Scan the material for "एनआरएलएम". Copy every line it appears in.

::::::

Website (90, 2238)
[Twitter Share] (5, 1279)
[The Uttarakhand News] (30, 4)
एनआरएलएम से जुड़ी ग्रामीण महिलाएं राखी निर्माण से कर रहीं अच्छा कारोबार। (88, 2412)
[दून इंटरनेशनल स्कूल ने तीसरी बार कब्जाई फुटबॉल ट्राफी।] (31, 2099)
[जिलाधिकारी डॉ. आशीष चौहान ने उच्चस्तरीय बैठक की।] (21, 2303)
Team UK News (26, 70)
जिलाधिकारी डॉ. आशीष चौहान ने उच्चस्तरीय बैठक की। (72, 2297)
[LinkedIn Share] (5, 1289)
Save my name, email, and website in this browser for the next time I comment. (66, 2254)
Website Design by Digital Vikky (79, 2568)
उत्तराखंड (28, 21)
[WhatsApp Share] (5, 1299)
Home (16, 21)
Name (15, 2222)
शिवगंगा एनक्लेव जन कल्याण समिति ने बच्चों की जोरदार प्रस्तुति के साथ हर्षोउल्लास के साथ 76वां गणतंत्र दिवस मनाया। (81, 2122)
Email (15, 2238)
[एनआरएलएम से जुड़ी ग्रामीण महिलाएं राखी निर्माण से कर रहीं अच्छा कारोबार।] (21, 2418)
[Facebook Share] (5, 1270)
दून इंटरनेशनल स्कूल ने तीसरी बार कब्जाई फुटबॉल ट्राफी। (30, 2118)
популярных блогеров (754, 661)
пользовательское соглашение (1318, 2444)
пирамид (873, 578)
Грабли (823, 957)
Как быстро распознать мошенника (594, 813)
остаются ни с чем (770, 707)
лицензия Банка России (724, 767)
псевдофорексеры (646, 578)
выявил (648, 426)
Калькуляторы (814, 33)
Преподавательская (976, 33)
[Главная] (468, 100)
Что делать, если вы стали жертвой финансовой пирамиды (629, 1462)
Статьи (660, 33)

::::::

### [Problem solution]
एनआरएलएम से जुड़ी ग्रामीण महिलाएं राखी निर्माण से कर रहीं अच्छा कारोबार। (88, 2412)
[एनआरएलएम से जुड़ी ग्रामीण महिलाएं राखी निर्माण से कर रहीं अच्छा कारोबार।] (21, 2418)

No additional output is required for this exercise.